BEGIN Working data

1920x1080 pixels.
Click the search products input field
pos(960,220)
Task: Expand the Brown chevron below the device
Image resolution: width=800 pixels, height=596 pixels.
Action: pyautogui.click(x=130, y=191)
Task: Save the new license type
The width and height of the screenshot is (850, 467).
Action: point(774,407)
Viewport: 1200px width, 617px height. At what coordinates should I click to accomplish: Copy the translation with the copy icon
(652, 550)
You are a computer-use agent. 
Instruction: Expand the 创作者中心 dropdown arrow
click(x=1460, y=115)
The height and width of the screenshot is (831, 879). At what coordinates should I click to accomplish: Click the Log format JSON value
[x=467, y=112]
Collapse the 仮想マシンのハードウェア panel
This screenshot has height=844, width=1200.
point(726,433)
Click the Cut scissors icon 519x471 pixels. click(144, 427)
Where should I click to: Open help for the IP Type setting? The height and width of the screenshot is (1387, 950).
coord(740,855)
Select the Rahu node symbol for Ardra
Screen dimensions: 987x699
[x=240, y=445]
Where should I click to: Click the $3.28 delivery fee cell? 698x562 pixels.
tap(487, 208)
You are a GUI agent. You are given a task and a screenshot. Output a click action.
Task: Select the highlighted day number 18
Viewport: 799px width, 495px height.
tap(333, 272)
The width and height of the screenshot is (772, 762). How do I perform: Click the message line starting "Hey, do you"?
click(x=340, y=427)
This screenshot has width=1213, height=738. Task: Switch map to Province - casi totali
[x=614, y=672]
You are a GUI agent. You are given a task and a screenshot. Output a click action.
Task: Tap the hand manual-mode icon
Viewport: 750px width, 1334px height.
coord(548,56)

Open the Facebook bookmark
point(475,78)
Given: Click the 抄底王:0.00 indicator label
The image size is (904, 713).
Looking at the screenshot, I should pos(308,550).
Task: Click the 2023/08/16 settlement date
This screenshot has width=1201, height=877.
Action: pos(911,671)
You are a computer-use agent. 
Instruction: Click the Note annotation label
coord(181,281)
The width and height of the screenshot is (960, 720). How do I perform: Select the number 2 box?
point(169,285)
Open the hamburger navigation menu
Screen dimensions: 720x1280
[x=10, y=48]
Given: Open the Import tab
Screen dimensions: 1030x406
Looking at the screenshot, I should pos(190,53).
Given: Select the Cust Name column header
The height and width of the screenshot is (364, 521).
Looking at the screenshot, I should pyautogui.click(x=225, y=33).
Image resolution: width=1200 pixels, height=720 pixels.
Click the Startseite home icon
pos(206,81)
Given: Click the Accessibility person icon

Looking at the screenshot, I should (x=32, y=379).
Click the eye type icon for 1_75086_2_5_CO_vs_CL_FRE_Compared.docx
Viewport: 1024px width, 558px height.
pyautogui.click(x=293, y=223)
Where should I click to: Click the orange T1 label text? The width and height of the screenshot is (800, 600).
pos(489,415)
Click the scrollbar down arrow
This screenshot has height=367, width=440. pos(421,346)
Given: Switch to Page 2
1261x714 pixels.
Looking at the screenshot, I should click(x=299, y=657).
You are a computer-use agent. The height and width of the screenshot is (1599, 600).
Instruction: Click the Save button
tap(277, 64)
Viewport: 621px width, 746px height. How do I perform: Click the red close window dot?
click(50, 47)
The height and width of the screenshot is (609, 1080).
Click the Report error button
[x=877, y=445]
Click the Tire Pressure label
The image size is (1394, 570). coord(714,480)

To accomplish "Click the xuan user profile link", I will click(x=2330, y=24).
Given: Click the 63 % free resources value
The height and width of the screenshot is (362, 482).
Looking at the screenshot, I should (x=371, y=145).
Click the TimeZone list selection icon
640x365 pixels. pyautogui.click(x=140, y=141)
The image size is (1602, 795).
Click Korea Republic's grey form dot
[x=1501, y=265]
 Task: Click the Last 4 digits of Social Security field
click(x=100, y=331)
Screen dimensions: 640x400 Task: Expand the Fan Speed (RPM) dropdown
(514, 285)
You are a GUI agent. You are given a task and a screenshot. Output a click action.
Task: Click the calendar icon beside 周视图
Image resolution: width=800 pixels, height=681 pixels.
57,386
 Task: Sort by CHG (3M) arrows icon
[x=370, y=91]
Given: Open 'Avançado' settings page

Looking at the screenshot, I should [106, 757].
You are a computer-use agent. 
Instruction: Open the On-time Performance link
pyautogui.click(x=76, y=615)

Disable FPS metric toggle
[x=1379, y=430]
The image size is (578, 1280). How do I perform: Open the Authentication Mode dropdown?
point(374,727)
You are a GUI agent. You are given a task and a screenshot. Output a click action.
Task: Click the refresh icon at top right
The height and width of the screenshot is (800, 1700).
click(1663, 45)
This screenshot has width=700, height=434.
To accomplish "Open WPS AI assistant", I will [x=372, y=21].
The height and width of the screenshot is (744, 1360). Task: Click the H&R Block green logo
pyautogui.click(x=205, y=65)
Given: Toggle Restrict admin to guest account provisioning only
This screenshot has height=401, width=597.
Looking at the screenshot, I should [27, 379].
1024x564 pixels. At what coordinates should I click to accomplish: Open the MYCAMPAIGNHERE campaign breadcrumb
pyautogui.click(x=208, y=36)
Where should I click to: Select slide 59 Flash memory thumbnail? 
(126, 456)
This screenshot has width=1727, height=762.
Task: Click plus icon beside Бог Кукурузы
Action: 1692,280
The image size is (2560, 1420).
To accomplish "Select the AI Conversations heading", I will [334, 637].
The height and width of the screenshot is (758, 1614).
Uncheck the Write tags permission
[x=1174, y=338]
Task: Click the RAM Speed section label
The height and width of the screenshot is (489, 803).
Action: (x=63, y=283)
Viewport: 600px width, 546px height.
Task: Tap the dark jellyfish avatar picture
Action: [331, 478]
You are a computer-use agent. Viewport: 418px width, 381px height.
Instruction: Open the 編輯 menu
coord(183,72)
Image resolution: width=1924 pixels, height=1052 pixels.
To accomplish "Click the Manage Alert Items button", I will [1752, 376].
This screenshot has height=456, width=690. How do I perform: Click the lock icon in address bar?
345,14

END Working data

## Task prompt
Write out every record, exactly as written.

## Expected answer
1920x1080 pixels.
Click the search products input field
pos(960,220)
Task: Expand the Brown chevron below the device
Image resolution: width=800 pixels, height=596 pixels.
Action: pyautogui.click(x=130, y=191)
Task: Save the new license type
The width and height of the screenshot is (850, 467).
Action: point(774,407)
Viewport: 1200px width, 617px height. At what coordinates should I click to accomplish: Copy the translation with the copy icon
(652, 550)
You are a computer-use agent. 
Instruction: Expand the 创作者中心 dropdown arrow
click(x=1460, y=115)
The height and width of the screenshot is (831, 879). At what coordinates should I click to accomplish: Click the Log format JSON value
[x=467, y=112]
Collapse the 仮想マシンのハードウェア panel
This screenshot has height=844, width=1200.
point(726,433)
Click the Cut scissors icon 519x471 pixels. click(144, 427)
Where should I click to: Open help for the IP Type setting? The height and width of the screenshot is (1387, 950).
coord(740,855)
Select the Rahu node symbol for Ardra
Screen dimensions: 987x699
[x=240, y=445]
Where should I click to: Click the $3.28 delivery fee cell? 698x562 pixels.
tap(487, 208)
You are a GUI agent. You are given a task and a screenshot. Output a click action.
Task: Select the highlighted day number 18
Viewport: 799px width, 495px height.
tap(333, 272)
The width and height of the screenshot is (772, 762). How do I perform: Click the message line starting "Hey, do you"?
click(x=340, y=427)
This screenshot has width=1213, height=738. Task: Switch map to Province - casi totali
[x=614, y=672]
You are a GUI agent. You are given a task and a screenshot. Output a click action.
Task: Tap the hand manual-mode icon
Viewport: 750px width, 1334px height.
coord(548,56)

Open the Facebook bookmark
point(475,78)
Given: Click the 抄底王:0.00 indicator label
The image size is (904, 713).
Looking at the screenshot, I should pos(308,550).
Task: Click the 2023/08/16 settlement date
This screenshot has width=1201, height=877.
Action: pos(911,671)
You are a computer-use agent. 
Instruction: Click the Note annotation label
coord(181,281)
The width and height of the screenshot is (960, 720). How do I perform: Select the number 2 box?
point(169,285)
Open the hamburger navigation menu
Screen dimensions: 720x1280
[x=10, y=48]
Given: Open the Import tab
Screen dimensions: 1030x406
Looking at the screenshot, I should pos(190,53).
Given: Select the Cust Name column header
The height and width of the screenshot is (364, 521).
Looking at the screenshot, I should pyautogui.click(x=225, y=33).
Image resolution: width=1200 pixels, height=720 pixels.
Click the Startseite home icon
pos(206,81)
Given: Click the Accessibility person icon

Looking at the screenshot, I should (x=32, y=379).
Click the eye type icon for 1_75086_2_5_CO_vs_CL_FRE_Compared.docx
Viewport: 1024px width, 558px height.
pyautogui.click(x=293, y=223)
Where should I click to: Click the orange T1 label text? The width and height of the screenshot is (800, 600).
pos(489,415)
Click the scrollbar down arrow
This screenshot has height=367, width=440. pos(421,346)
Given: Switch to Page 2
1261x714 pixels.
Looking at the screenshot, I should click(x=299, y=657).
You are a computer-use agent. The height and width of the screenshot is (1599, 600).
Instruction: Click the Save button
tap(277, 64)
Viewport: 621px width, 746px height. How do I perform: Click the red close window dot?
click(50, 47)
The height and width of the screenshot is (609, 1080).
Click the Report error button
[x=877, y=445]
Click the Tire Pressure label
The image size is (1394, 570). coord(714,480)

To accomplish "Click the xuan user profile link", I will click(x=2330, y=24).
Given: Click the 63 % free resources value
The height and width of the screenshot is (362, 482).
Looking at the screenshot, I should (x=371, y=145).
Click the TimeZone list selection icon
640x365 pixels. pyautogui.click(x=140, y=141)
The image size is (1602, 795).
Click Korea Republic's grey form dot
[x=1501, y=265]
 Task: Click the Last 4 digits of Social Security field
click(x=100, y=331)
Screen dimensions: 640x400 Task: Expand the Fan Speed (RPM) dropdown
(514, 285)
You are a GUI agent. You are given a task and a screenshot. Output a click action.
Task: Click the calendar icon beside 周视图
Image resolution: width=800 pixels, height=681 pixels.
57,386
 Task: Sort by CHG (3M) arrows icon
[x=370, y=91]
Given: Open 'Avançado' settings page

Looking at the screenshot, I should [106, 757].
You are a computer-use agent. 
Instruction: Open the On-time Performance link
pyautogui.click(x=76, y=615)

Disable FPS metric toggle
[x=1379, y=430]
The image size is (578, 1280). How do I perform: Open the Authentication Mode dropdown?
point(374,727)
You are a GUI agent. You are given a task and a screenshot. Output a click action.
Task: Click the refresh icon at top right
The height and width of the screenshot is (800, 1700).
click(1663, 45)
This screenshot has width=700, height=434.
To accomplish "Open WPS AI assistant", I will [x=372, y=21].
The height and width of the screenshot is (744, 1360). Task: Click the H&R Block green logo
pyautogui.click(x=205, y=65)
Given: Toggle Restrict admin to guest account provisioning only
This screenshot has height=401, width=597.
Looking at the screenshot, I should [27, 379].
1024x564 pixels. At what coordinates should I click to accomplish: Open the MYCAMPAIGNHERE campaign breadcrumb
pyautogui.click(x=208, y=36)
Where should I click to: Select slide 59 Flash memory thumbnail? 
(126, 456)
This screenshot has width=1727, height=762.
Task: Click plus icon beside Бог Кукурузы
Action: 1692,280
The image size is (2560, 1420).
To accomplish "Select the AI Conversations heading", I will [334, 637].
The height and width of the screenshot is (758, 1614).
Uncheck the Write tags permission
[x=1174, y=338]
Task: Click the RAM Speed section label
The height and width of the screenshot is (489, 803).
Action: (x=63, y=283)
Viewport: 600px width, 546px height.
Task: Tap the dark jellyfish avatar picture
Action: [331, 478]
You are a computer-use agent. Viewport: 418px width, 381px height.
Instruction: Open the 編輯 menu
coord(183,72)
Image resolution: width=1924 pixels, height=1052 pixels.
To accomplish "Click the Manage Alert Items button", I will [1752, 376].
This screenshot has height=456, width=690. How do I perform: Click the lock icon in address bar?
345,14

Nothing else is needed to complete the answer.